Center for Statistics in Big Data (CSBD) focuses on significantly advancing the state of the art in statistical inferential and computational methods for transforming large, heterogeneous, high-dimensional big data sources into predictive models for biomedicine and precision medicine.
Big data appear in all aspects of modern biomedical research. Human genetics/genomics research is increasingly characterized by high-throughput assays that can measure millions of biologic states and/or processes on any given patient sample. Human microbiome research is moving from simple associations to more mechanistic understanding of host-microbe interactions and microbiome-regulated biological processes. New mobile and wearable devices and neuroimaging technologies provide detailed predictable longitudinal phenotypes. These technologies and the resulting big data hold tremendous promise for identifying specific genomic disruptions that lead to disease and tailoring treatments based on a patient’s particular cause of disease. As a result, genomic information and deep phenotyping are expected to proliferate both in research and clinical applications. However, the data generated by these assays are extremely complex and the datasets produced are big and heterogeneous. Sophisticated computational and statistical inferential methods are required to advance our knowledge of disease biology as well as to identify important, treatment-relevant features of individual patient genomes and metagenomes. Big data in health sciences raise major statistical inferential challenges, including assessment of sampling biases, inference about tails, reproducibility of results.
The goal of CSBD is to develop novel statistical inference methods for big data in health sciences and to apply these methods through close collaborations with investigators at Penn.

- [Material supplied]

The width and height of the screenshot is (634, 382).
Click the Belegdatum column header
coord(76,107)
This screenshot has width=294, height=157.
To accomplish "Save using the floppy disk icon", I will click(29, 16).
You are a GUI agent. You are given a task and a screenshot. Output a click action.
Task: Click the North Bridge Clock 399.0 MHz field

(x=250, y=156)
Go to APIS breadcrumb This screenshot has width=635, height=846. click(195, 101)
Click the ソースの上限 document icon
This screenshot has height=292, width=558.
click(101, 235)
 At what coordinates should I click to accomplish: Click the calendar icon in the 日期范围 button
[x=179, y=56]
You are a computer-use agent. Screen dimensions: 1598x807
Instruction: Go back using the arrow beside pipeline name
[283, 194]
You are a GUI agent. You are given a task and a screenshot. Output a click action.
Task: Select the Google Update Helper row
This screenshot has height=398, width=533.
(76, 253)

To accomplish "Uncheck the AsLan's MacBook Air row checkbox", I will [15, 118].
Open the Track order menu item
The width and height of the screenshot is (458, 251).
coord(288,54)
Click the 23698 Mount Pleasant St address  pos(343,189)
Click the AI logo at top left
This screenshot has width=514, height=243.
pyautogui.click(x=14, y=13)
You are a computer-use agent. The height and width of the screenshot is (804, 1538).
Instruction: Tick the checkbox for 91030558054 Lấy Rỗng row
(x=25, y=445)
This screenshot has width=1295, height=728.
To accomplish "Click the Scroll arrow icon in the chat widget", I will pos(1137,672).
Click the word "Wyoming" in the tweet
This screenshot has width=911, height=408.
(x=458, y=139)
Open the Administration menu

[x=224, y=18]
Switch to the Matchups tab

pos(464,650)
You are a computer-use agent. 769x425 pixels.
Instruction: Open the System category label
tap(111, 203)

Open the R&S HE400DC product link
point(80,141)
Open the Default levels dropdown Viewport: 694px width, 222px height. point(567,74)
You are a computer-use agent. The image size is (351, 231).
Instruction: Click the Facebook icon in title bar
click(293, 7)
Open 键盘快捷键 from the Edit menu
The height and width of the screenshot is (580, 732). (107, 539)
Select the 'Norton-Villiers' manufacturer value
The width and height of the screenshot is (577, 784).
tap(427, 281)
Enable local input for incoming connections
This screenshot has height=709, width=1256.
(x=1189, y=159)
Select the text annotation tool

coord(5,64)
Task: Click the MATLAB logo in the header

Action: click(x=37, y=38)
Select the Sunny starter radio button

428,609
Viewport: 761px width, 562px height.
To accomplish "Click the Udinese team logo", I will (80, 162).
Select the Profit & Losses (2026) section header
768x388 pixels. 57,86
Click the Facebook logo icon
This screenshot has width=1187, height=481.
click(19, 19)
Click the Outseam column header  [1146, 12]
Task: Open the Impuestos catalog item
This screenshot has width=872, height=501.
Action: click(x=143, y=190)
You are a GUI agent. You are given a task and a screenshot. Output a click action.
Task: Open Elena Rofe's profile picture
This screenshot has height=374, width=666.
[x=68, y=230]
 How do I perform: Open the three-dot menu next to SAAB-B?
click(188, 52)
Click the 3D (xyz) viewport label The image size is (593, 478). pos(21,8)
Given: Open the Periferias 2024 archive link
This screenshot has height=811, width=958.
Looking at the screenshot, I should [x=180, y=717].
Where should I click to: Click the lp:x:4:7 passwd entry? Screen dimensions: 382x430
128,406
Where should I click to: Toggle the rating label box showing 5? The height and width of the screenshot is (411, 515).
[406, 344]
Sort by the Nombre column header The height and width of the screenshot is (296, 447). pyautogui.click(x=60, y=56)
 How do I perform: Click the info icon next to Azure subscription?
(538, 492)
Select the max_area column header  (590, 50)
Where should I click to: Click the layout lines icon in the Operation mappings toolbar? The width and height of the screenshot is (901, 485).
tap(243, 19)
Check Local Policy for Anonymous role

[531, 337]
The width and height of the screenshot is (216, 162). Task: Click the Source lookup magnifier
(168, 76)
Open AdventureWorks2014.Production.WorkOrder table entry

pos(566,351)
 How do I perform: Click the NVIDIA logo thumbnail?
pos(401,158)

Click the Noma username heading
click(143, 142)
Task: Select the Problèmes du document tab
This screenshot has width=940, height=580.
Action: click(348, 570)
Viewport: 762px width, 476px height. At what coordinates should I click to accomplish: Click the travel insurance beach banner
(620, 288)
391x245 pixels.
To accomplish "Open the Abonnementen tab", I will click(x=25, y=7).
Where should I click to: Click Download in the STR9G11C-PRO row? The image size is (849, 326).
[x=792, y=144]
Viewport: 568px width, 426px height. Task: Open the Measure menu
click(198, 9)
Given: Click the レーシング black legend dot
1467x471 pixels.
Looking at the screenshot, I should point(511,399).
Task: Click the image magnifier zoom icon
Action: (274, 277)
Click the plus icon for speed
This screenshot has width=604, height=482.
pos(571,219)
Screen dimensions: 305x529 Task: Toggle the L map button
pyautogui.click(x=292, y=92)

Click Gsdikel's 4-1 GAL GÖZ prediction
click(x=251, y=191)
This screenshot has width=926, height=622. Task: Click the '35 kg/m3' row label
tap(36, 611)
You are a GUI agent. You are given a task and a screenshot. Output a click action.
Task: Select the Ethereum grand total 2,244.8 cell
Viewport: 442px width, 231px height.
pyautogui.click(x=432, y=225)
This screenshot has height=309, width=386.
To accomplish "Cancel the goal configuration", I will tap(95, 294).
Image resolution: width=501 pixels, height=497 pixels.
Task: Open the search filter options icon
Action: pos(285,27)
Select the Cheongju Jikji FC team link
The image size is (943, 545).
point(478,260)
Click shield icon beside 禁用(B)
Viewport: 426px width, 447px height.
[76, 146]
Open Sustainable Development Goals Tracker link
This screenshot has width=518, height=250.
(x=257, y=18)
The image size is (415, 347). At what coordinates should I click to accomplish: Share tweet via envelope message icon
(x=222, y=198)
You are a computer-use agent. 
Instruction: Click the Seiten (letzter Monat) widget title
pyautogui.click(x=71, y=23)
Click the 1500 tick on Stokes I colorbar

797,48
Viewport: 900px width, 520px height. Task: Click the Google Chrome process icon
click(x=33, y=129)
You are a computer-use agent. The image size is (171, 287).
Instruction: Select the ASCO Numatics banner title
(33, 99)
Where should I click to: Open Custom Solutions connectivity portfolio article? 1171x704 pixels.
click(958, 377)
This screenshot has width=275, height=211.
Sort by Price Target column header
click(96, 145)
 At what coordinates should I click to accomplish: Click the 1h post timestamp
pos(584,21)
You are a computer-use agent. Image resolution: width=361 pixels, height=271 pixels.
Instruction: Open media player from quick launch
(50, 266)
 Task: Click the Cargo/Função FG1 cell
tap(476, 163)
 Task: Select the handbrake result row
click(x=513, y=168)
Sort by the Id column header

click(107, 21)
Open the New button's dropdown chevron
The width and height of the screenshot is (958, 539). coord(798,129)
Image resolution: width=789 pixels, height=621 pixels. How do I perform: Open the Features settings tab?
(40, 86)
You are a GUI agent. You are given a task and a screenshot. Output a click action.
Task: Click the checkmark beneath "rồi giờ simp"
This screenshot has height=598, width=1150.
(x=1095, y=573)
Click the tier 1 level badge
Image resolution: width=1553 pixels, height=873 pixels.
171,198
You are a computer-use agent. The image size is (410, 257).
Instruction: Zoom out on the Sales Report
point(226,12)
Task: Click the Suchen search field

- [Exercise details]
Name every statistical inferential challenge that the CSBD overview says big data in health sciences raise. Please rely only on the CSBD overview to answer.

- [Written answer]
- Assessment of sampling biases
- Inference about tails
- Reproducibility of results